Ivonne Borchert-Lima, die Geschäftsführerin der Messe, darf den Erfolg der Norddeutsche HiFi Tage 2018 jedenfalls getrost als gutes Omen für die Süddeutschen HiFi-Tage werten, die sie vom 8. bis 9. September im Stuttgarter Holiday Inn veranstaltet. So wie man hört, sind auch dort schon so gut wie alle Ausstellungsflächen vergeben. Wäre ja klasse, wenn sich mit den Süddeutschen HiFi Tagen in Stuttgart eine starke Hotelmesse etablieren könnte. Wir drücken feste die Daumen…

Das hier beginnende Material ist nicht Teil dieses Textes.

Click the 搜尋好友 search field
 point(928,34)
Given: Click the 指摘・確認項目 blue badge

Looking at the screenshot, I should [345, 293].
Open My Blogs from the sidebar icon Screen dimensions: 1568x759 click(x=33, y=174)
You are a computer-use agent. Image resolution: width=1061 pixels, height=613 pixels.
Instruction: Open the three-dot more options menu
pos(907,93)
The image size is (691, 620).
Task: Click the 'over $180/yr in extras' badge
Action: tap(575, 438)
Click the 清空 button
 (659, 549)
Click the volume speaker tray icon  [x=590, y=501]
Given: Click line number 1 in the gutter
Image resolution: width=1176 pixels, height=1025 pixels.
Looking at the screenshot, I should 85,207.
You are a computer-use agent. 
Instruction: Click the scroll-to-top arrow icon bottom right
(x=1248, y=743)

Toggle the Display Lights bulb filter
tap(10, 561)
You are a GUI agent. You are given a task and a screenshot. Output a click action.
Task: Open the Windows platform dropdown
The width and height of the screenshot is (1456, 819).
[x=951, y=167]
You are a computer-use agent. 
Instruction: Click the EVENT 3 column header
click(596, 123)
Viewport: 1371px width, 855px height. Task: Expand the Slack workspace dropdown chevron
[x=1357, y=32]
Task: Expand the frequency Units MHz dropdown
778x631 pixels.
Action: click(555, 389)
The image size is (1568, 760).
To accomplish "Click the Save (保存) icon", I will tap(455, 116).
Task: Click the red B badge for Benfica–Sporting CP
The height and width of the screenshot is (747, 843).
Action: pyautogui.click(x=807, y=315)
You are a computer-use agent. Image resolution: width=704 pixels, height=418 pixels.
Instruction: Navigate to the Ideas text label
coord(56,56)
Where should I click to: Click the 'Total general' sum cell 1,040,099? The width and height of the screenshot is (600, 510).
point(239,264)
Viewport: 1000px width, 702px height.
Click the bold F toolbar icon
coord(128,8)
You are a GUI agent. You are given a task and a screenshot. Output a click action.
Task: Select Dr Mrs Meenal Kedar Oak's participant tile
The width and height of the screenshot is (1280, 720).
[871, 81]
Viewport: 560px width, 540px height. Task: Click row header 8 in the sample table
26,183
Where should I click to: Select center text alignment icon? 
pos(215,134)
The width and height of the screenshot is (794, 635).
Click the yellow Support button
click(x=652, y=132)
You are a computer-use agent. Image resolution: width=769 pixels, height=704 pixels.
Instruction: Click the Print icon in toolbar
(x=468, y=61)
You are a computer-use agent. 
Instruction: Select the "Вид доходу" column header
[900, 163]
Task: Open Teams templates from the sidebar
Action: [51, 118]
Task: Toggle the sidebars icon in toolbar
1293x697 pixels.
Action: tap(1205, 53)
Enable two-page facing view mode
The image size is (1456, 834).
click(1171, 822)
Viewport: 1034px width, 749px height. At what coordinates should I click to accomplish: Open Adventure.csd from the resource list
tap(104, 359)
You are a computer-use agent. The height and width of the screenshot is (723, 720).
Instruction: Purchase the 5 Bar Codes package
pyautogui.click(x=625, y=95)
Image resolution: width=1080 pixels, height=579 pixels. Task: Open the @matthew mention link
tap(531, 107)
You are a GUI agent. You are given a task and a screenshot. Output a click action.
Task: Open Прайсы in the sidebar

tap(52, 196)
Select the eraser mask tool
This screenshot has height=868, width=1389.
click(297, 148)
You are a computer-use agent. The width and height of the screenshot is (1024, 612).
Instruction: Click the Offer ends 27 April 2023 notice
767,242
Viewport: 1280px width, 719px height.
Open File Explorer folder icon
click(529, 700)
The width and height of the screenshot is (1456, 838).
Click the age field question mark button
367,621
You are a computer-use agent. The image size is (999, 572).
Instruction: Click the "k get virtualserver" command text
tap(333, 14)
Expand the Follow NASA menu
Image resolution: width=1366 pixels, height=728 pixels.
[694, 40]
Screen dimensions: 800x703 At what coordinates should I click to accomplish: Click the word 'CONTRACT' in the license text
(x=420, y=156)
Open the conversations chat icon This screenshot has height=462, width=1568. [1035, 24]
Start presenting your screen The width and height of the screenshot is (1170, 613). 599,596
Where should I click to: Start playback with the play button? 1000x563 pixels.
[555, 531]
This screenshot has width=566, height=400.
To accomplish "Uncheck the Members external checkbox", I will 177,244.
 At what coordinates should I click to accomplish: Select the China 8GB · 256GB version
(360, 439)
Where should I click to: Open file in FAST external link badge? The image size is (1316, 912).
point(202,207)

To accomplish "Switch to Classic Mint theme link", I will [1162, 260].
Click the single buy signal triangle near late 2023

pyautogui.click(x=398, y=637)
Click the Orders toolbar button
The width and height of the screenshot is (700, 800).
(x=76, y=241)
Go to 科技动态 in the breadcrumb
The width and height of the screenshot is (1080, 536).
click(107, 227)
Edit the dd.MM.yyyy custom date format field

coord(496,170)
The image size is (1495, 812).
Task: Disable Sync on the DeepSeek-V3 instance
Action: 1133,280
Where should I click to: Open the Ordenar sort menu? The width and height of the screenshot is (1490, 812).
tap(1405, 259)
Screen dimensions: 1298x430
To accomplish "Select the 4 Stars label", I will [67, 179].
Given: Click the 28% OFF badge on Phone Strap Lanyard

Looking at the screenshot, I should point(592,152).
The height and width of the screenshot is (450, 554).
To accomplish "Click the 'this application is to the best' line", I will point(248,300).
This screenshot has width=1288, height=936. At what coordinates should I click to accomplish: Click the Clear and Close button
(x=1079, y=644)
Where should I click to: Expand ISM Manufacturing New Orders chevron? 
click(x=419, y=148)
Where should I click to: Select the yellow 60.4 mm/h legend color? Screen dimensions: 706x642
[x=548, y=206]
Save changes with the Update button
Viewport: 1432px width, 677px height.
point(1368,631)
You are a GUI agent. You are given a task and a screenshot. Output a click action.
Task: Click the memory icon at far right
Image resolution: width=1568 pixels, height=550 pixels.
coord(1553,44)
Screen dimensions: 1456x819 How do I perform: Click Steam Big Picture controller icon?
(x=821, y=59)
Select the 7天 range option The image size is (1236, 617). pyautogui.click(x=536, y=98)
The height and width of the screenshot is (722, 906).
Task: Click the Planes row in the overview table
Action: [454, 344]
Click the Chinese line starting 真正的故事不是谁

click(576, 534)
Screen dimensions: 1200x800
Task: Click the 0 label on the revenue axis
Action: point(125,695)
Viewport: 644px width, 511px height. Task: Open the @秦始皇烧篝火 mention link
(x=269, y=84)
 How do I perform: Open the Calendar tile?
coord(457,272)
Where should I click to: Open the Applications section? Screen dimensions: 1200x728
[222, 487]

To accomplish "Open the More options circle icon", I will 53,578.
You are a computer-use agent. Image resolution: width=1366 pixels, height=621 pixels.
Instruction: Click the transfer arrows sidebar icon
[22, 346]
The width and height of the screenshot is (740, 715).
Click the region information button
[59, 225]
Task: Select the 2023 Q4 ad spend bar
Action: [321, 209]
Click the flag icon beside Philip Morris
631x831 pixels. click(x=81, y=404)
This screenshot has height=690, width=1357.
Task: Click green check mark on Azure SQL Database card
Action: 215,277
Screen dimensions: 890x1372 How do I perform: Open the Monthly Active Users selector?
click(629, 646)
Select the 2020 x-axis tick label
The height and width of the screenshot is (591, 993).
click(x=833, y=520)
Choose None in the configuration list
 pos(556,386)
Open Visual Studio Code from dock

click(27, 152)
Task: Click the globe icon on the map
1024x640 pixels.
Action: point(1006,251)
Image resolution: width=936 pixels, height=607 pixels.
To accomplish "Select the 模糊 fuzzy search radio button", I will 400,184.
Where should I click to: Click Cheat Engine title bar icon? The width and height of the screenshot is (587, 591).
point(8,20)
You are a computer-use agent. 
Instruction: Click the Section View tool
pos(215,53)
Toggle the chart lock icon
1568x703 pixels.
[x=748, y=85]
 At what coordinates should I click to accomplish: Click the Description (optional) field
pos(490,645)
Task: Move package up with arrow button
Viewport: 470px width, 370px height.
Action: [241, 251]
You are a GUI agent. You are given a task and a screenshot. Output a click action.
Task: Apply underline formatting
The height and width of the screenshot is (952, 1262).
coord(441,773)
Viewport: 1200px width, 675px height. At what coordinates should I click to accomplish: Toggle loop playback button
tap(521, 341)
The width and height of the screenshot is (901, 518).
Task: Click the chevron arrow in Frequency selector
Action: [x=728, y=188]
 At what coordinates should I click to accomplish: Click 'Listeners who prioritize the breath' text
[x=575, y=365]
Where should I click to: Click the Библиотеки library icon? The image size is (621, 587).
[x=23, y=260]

…und wenden uns der aktuellen Messe zu. Norddeutsche HiFi Tage 2018 öffnete pünktlich um 10.00 Uhr und der Hamburger HiFi-Fan zeigte sich wieder einmal als echter Frühaufsteher: Von Beginn an war es rappelvoll. Bowers & Wilkins, die ja vom Start weg das Zugpferd dieser Messe waren und auch auf der Norddeutsche HiFi Tage 2018 wieder den größten Raum hatten, wurden förmlich überrannt. Nils Dau, Marketing-Leiter der B&W Niederlassung in Halle: „Ich habe hier ja auch schon Vieles erlebt. Dass aber zehn Sekunden, nachdem wir die Türen geöffnet hatten, alle hundert Sitzplätze weg waren, das hatten wir noch nie.“
Vielleicht aber lag das auch an der neuen 700er Serie, die Bowers & Wilkins hier spielte und die – wie auch die Zuhörer in den vielen Vorführungen feststellten – der großen 800er-Serie ganz schön dicht auf die Pelle gerückt ist.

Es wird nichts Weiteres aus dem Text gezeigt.